Documents

Documents

  • A Document can be a .pdf or a .jpeg file along with some meta information.

Lucidtech delivers services that helps you control and automate the flow of your documents, and a Document is therefore an important concept, and in this introduction you will see how a Document can be created, controlled and used together with Batches, Consents, Predictions, and Models.

Creating a Document

The simplest way to create a Document is to use the CLI and use the path of the PDF or JPEG that you would like to upload.

>> las documents create path/to/my/document.pdf
{
"documentId": "las:document:84ed1bb2d2634072bd3134274ed56ebe",
"contentType": "application/pdf"
}

Use this documentlId along with a modelId to make a prediction on the document. See predictions for more details.

Batches and Consents

Now let's say you have several documents that you want to group together with a purpose of constructing a dataset for training a model. This is where Batches enter the picture

>> las batches create --name train --description "documents for training a new model"
{
"batchId": "las:batch:84ed1bb2d2634072bd3134274ed56ebe",
"name": "train",
"description": "documents for training a new model"
}
#### A document can now be created with a belonging `batchId`.
>> las documents create path/to/my/document.pdf --batch-id las:batch:84ed1bb2d2634072bd3134274ed56ebe
{
"documentId": "las:document:0e62b572139b43179076323bc35b220e",
"contentType": "application/pdf",
"batchId": "las:batch:84ed1bb2d2634072bd3134274ed56ebe"
}

The exact same can be done for Consents, but the purpose is to separate customers data rather that grouping them together for a training purposes.

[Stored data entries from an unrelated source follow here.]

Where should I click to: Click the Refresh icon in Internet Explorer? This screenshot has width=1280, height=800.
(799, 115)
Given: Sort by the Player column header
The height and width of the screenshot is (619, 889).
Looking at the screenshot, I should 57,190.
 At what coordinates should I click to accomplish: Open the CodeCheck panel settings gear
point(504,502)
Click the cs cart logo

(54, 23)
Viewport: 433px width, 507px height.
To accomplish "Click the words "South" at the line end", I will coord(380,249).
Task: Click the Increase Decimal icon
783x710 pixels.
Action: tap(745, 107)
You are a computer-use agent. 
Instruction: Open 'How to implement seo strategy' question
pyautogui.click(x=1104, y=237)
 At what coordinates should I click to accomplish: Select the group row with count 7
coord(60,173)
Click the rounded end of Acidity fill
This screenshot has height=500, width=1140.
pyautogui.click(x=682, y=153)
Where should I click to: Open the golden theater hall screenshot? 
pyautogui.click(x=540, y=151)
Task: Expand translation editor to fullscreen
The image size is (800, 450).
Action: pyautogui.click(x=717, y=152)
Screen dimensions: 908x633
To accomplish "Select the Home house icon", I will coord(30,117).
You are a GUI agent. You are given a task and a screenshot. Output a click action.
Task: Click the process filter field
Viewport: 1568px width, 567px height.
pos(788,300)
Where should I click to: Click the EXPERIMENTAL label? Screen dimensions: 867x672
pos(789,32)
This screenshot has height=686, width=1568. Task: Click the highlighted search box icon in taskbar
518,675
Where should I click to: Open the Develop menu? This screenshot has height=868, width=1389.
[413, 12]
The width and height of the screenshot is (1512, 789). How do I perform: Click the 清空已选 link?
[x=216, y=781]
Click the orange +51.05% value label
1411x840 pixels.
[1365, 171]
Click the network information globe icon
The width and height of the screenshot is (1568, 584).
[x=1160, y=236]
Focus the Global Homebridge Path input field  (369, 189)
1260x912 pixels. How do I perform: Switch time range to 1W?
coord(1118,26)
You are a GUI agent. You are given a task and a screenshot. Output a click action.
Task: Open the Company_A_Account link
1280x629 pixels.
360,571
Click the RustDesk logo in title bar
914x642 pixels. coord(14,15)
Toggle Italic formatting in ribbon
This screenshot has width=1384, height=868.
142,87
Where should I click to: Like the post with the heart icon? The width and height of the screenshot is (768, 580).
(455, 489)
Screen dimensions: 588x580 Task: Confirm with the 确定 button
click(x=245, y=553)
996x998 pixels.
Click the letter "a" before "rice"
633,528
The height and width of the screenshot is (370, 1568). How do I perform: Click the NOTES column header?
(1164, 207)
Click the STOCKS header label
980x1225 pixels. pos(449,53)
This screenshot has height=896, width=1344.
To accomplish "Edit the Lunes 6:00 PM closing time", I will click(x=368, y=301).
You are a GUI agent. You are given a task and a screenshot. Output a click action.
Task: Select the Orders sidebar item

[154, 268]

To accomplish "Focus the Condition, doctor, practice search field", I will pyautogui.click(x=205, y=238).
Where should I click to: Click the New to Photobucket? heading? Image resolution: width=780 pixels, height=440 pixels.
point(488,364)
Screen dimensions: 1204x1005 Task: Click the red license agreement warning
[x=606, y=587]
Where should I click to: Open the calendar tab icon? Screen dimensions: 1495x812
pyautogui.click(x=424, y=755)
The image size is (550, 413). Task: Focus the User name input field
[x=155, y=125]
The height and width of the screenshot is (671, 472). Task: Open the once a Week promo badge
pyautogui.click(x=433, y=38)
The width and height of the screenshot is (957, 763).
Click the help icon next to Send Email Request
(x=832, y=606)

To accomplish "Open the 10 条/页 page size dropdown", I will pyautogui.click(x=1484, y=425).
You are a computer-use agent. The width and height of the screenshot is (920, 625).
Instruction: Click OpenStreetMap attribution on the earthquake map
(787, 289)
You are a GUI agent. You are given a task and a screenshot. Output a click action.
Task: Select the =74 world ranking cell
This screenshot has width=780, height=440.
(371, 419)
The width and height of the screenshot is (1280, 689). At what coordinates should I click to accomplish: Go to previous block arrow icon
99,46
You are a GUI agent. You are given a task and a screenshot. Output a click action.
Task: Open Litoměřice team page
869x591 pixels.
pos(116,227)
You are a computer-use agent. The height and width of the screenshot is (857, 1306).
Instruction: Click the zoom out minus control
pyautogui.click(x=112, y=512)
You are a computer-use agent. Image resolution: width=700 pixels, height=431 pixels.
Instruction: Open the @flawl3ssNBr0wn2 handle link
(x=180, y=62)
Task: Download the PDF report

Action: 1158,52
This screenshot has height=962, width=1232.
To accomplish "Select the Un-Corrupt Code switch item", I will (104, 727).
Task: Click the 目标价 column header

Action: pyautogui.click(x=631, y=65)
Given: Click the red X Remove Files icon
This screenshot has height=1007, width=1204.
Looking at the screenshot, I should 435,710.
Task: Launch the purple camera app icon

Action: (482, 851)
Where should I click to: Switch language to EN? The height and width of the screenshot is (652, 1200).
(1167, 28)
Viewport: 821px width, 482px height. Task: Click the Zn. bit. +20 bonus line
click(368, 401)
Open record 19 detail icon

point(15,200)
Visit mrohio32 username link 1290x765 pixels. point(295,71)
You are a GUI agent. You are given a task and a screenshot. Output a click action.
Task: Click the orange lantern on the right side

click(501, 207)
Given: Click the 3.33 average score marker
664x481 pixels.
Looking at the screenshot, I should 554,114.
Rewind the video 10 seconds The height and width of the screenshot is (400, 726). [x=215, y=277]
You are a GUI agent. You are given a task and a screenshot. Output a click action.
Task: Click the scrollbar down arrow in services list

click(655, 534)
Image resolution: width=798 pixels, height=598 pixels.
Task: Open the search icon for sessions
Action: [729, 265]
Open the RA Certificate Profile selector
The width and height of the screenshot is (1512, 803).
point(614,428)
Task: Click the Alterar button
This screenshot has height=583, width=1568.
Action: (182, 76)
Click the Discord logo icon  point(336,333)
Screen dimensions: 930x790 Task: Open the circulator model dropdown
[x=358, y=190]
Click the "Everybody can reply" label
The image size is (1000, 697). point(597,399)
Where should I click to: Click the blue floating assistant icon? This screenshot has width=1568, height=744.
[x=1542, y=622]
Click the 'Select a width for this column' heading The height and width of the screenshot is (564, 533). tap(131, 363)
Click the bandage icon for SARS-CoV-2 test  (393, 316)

For more information on batches and consents see the page on batches and consents.

Attaching Ground Truth to a document

In order to train or evaluate a model we need a ground truth along with each document. See our tutorial on data training for more details.

The ground truth of a document can be provided as additional info when we create it, or it can be appended afterwards. Either way the syntax is pretty much the same:

>> las documents create path/to/document.pdf --fields amount=100.00 due_date='2021-05-20'
>> las documents update <document-id> --fields amount=100.00 due_date='2021-05-20'

By providing this information we are able to train our models by comparing our predictions to the ground truth.